SOURCE EXCERPT —

════

I was in the same situation as you 4 years ago.  Bought in 2007 and couldn't sell in 2010, so we've rented ever since.

For cost basis, I just used the purchase price.  It is anyone's guess what "market value" was on the day I decided to rent.  I could have added upgrades, but they were insignificant compared to the purchase price.

You cannot depreciate the portion of the cost basis attributable to the land, only the structures.  To figure the land, I went to the county property assessor's website and subtracted the county's value of the land.  Again, it's anyone's guess what the structure was worth on the day I decided to rent.

Renting was an excellent choice.  The house makes positive cash flow and the expenses and depreciation deductions wipe out any tax.  If your total AGI is below $100k, you can offset up to $25k of passive losses against other income.  This phases out to $150k AGI.

════

DATA RECORDS —
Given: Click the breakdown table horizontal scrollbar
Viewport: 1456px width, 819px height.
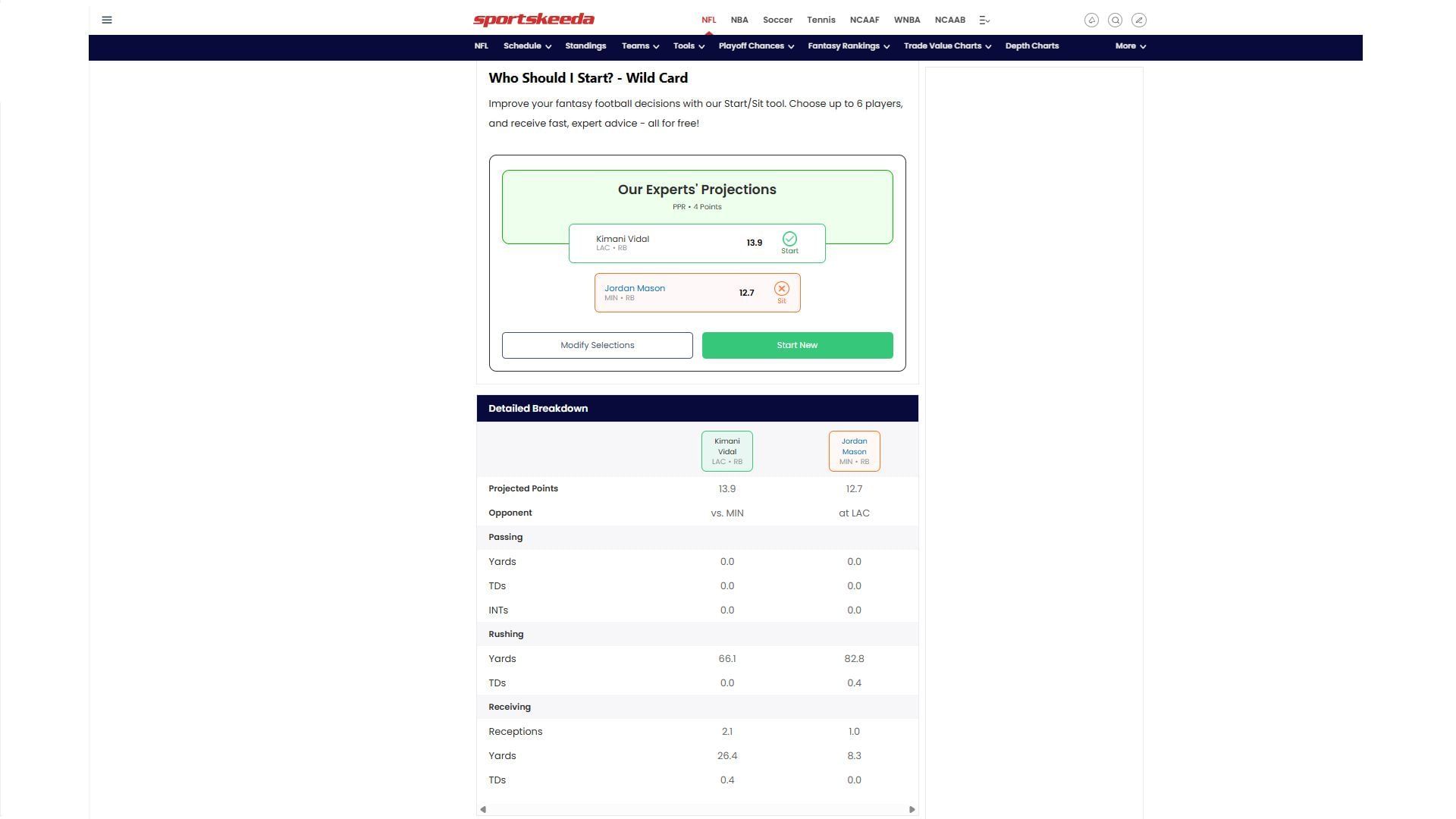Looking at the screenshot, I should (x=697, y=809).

════

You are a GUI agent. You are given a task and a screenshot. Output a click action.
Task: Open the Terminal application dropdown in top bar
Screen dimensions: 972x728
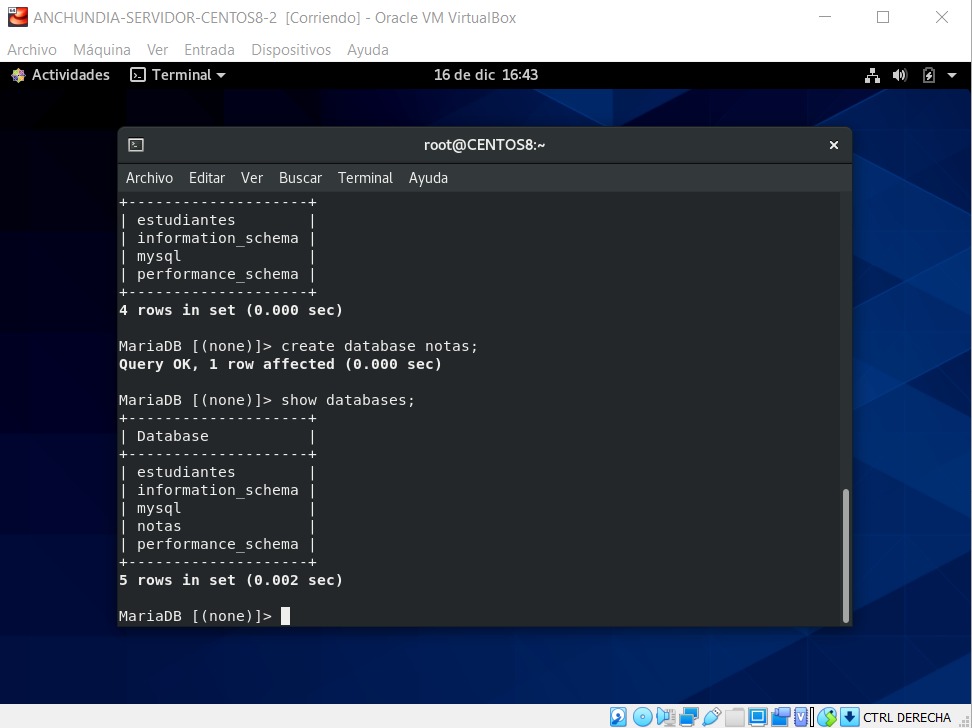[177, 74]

════

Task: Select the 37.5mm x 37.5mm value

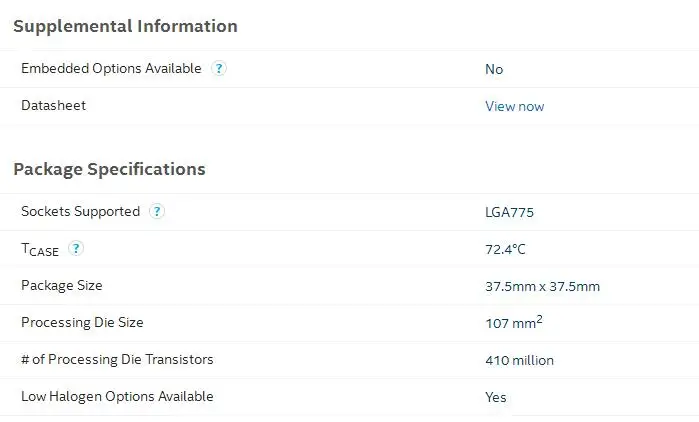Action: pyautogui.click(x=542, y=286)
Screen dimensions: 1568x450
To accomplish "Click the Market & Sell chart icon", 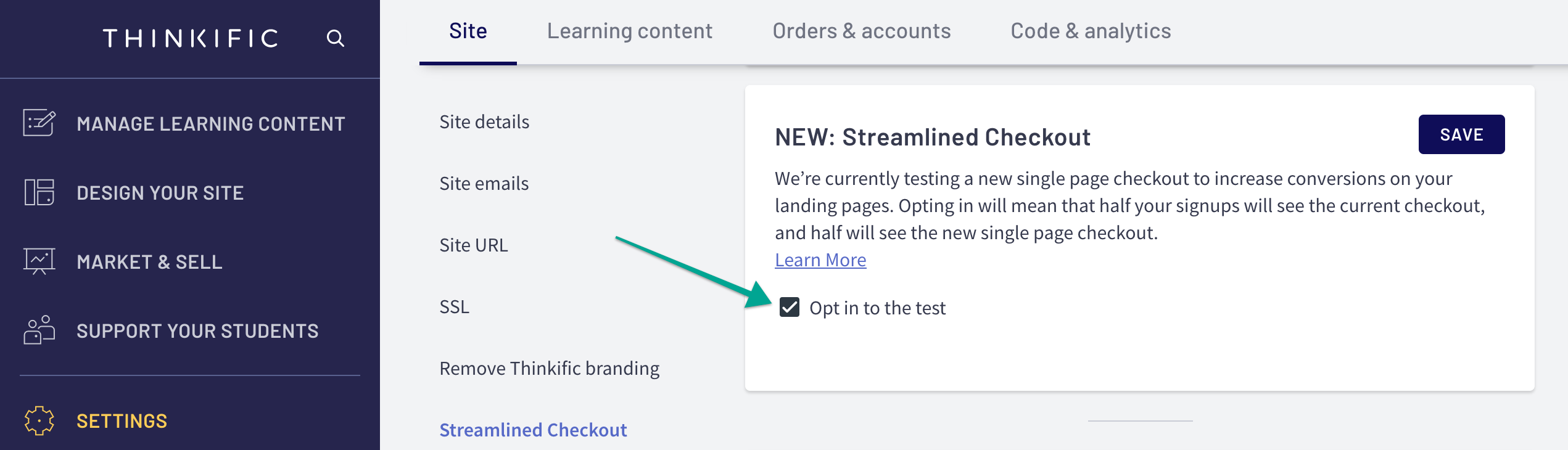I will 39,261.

════

JOBS —
• 1. In the rental-house post, where did the writer go to work out the value of the land?
• 2. Carry on the rental-house post from its last sentence.
You won't need the lines for this.

ANSWERS TO THE PROBLEMS —
• 1. The county property assessor's website.

• 2.
Usually your assessment is much lower than your actual basis so instead of subtracting the land value, you should figure out the percentage.  For example, if my assessment is $175,000 with $50,000 being land that is 28.57% land.  So 100-28.57% times my cost of $250,000 is $178,575 to depreciate, not $200,000 ($250,000 - the assessed $50,000)

Directly from IRS.gov -

"Example.

You buy a house and land for $200,000. The purchase contract does not specify how much of the purchase price is for the house and how much is for the land.

The latest real estate tax assessment on the property was based on an assessed value of $160,000, of which $136,000 was for the house and $24,000 was for the land.

You can allocate 85% ($136,000 $160,000) of the purchase price to the house and 15% ($24,000 $160,000) of the purchase price to the land.

Your basis in the house is $170,000 (85% of $200,000) and your basis in the land is $30,000 (15% of $200,000)."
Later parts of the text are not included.